Gadisnya memutuskan kontak mata di antara mereka karena nampaknya dia masih marah dan memilih meneguk air putih dari botol dengan napas yang tersengal. Setelahnya, perempuan tersebut mengambil iPod yang tergeletak di lantai kayu lalu pergi melewatinya begitu saja dengan ekpresi kecewa.

Jonathan menangkap tangan kiri gadisnya kemudian meraih pinggangnya menggunakan salah satu tangan lainnya hingga mereka saling berhimpit.

"Kau sedang mogok bicara denganku, hem?"

"Tidak Jonathan, kau lupa aku tadi menjawab ucapanmu. Lagi pula apa pentingnya perasaanku," tubuh Valencia menegang merasakan Jonathan malah menaruh kepalanya di salah satu pundaknya sembari menepuk pelan punggungnya. Sepertinya laki-laki itu mau membujuknya agar berhenti marah. Aneh, bukankah Jonathan termaksud laki-laki pemaksa kehendak orang lain. Untuk apa dia melakukan hal pengertian seperti ini.

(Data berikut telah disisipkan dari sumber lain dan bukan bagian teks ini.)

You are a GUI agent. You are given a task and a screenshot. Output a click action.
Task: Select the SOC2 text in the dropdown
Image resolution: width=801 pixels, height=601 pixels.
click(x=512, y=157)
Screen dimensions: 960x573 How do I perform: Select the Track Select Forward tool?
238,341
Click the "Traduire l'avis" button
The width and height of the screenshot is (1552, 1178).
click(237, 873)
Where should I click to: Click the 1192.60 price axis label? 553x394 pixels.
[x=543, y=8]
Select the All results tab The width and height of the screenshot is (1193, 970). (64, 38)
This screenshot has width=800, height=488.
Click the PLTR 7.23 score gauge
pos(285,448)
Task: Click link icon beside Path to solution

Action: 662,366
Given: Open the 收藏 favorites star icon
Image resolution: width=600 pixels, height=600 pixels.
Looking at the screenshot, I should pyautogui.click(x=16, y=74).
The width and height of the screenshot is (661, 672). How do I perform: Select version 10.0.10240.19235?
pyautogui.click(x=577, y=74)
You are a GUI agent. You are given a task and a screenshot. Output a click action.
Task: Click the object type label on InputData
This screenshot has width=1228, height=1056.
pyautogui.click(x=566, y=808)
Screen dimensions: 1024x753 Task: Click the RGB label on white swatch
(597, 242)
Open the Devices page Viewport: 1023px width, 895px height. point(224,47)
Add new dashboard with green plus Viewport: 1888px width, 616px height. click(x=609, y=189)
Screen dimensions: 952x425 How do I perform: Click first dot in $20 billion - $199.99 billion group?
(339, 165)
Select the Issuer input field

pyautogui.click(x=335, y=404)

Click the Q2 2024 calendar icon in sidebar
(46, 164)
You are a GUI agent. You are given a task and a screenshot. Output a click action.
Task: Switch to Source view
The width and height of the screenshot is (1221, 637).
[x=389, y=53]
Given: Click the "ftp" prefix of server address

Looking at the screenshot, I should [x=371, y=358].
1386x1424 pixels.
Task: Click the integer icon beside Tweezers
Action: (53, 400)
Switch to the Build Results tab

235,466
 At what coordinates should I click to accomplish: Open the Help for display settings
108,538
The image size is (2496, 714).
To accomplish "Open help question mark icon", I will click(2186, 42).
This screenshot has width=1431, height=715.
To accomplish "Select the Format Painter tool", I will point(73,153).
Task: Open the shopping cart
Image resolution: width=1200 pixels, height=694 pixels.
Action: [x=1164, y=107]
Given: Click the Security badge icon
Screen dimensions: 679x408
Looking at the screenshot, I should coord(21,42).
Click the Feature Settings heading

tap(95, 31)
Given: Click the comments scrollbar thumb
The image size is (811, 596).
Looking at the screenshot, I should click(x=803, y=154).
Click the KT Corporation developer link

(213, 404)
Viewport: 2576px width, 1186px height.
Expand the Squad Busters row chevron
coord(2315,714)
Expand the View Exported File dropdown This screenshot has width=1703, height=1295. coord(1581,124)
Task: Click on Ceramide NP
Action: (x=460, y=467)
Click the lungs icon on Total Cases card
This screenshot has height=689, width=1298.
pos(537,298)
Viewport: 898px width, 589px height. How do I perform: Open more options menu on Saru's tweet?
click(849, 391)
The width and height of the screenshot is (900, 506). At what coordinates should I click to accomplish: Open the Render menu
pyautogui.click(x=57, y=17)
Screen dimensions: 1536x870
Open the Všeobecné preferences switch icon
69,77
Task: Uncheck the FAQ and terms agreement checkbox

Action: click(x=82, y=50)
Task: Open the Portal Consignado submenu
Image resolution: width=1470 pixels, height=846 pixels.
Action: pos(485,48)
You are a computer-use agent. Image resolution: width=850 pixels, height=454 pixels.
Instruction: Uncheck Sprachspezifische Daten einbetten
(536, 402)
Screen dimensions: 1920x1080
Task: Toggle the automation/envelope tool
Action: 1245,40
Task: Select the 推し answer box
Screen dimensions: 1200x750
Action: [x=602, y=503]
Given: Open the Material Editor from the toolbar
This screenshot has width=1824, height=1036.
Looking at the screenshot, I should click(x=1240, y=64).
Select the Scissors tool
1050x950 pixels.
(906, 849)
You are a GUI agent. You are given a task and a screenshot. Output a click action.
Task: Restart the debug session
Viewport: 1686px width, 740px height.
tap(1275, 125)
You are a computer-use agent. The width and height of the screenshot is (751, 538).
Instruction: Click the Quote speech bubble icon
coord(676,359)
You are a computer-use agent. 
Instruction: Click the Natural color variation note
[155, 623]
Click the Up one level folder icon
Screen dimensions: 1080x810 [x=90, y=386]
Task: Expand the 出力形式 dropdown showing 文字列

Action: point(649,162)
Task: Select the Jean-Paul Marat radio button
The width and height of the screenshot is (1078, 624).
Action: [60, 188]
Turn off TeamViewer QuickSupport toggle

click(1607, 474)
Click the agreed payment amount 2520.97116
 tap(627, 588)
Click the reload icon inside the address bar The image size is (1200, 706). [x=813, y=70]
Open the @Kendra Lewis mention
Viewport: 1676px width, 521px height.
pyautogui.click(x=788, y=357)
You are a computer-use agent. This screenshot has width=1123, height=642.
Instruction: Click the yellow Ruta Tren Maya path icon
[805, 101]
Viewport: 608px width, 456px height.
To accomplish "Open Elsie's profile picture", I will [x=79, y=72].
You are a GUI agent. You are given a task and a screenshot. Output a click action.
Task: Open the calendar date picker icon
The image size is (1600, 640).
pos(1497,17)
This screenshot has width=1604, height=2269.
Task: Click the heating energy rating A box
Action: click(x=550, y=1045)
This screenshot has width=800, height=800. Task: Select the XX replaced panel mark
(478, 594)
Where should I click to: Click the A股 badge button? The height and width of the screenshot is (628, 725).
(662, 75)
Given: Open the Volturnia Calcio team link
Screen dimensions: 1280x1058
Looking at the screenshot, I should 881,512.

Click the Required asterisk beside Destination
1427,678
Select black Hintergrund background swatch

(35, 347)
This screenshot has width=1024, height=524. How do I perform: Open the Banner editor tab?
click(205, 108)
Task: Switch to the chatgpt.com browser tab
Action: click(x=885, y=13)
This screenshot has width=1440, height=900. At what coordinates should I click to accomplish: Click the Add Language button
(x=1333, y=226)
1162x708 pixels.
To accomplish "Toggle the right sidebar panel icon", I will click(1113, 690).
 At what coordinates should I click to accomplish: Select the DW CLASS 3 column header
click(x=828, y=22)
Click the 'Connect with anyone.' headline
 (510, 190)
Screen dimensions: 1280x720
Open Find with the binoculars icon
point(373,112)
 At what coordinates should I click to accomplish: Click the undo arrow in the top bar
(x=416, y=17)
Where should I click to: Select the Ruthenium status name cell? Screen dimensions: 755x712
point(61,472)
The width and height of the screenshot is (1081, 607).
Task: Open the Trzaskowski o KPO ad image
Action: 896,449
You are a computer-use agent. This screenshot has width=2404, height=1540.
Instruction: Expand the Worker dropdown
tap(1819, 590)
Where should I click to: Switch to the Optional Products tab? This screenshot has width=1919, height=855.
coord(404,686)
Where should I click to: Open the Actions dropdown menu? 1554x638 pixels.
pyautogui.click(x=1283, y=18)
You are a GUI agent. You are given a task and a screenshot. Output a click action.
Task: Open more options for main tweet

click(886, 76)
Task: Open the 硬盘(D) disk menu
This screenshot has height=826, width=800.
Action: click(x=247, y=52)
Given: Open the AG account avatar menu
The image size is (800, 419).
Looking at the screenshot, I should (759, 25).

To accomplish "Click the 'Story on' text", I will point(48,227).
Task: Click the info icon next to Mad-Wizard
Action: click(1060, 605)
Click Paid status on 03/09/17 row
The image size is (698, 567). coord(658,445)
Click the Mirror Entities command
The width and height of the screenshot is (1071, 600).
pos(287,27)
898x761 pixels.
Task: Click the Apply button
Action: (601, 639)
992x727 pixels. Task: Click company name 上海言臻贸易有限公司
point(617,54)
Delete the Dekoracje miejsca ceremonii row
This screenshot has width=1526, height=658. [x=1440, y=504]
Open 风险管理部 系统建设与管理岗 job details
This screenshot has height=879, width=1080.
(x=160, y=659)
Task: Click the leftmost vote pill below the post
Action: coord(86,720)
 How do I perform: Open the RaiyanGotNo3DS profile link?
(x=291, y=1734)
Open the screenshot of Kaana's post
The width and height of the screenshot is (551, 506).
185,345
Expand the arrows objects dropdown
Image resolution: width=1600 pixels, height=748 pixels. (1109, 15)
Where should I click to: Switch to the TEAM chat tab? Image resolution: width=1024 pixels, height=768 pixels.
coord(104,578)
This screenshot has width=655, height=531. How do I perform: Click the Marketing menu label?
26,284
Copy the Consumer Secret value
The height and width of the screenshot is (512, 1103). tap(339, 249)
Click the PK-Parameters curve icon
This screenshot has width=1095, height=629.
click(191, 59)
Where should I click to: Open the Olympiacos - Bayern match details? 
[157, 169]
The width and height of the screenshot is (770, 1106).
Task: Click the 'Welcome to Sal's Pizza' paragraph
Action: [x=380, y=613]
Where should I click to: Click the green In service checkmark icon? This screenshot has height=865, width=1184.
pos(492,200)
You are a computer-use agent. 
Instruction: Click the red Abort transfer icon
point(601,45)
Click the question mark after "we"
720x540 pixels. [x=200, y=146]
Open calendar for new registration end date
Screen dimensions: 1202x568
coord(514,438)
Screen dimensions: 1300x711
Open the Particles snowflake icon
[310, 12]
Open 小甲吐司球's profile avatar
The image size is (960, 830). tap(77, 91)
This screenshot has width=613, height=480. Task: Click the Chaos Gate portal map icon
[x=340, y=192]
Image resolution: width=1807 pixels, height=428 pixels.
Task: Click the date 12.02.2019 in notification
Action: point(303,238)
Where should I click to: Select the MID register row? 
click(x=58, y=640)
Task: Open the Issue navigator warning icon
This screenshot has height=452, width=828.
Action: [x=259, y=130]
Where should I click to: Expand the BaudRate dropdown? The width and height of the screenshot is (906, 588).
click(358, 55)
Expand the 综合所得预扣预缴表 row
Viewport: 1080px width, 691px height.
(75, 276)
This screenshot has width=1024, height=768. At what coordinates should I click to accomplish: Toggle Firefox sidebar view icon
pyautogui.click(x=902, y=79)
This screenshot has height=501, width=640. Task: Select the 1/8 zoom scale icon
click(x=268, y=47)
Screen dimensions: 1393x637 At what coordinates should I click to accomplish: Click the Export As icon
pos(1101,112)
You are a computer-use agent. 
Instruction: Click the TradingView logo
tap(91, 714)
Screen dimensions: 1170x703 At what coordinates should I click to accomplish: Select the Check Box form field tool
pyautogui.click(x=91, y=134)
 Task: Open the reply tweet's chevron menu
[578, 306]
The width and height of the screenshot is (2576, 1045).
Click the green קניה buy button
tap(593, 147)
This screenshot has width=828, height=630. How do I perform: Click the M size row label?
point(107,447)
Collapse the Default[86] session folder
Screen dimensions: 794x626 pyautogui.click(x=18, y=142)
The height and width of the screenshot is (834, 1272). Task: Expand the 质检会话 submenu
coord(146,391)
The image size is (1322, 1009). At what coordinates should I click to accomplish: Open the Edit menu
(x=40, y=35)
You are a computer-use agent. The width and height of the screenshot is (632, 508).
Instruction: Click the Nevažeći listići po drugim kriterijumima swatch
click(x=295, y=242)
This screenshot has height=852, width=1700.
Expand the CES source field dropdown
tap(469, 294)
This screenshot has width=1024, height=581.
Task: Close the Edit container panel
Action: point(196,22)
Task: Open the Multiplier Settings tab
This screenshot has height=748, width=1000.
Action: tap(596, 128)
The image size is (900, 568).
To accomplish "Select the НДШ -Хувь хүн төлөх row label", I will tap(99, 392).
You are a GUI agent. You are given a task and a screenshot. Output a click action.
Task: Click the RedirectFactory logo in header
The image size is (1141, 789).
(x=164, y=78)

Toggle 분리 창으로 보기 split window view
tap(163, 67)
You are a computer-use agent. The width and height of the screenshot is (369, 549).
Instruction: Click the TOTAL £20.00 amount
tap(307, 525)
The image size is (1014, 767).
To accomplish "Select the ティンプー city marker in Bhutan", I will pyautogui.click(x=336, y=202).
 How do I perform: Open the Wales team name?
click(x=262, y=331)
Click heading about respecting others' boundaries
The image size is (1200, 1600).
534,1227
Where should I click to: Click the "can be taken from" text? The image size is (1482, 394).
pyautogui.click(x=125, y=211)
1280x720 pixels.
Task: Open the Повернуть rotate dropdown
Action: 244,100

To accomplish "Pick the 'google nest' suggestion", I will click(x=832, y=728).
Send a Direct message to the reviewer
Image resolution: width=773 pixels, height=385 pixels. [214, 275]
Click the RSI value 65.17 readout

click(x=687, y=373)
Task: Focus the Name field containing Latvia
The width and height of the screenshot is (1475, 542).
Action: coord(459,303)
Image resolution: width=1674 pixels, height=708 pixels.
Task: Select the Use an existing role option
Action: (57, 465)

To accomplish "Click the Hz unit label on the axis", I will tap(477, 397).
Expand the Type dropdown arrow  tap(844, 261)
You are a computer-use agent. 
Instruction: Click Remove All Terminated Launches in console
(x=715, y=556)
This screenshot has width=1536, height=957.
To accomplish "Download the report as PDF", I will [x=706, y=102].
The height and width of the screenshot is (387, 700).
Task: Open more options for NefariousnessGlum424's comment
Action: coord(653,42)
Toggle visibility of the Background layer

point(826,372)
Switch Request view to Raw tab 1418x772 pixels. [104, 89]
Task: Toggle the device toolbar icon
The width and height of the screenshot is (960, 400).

Entahlah, Valencia mendapatkan dorongan dari mana. Dia ikut membalas pelukan Jonathan dengan erat. Senggukannya meluncur begitu saja begitu juga air matanya kini mengalir keluar. Sejak tadi memang dirinya membutuhkan sebuah sandaran, tapi salah besar jika sandaran tersebut orang yang telah menyakitinya.

"Oh Jonathan kenapa kau melakukan hal sampai sejauh itu?" ujar Valencia belum bisa melupakan seorang Jenny Violena dalam dirinya. Rasanya dia seolah tidak mengenali dirinya sendiri. Terlebih lagi berita kematiannya sungguh tidak masuk di akal.

"Karena kau milikku Jen dan aku tau kau berusaha pergi dariku" sendu Jonathan lembut mengusik batinnya.

"Kau berbeda Jenny dan diam-diam tanpa ku sadar, kalau aku sudah terlalu memujamu" Jelas sekali Jonathan memiliki kesulitan untuk berterus terang.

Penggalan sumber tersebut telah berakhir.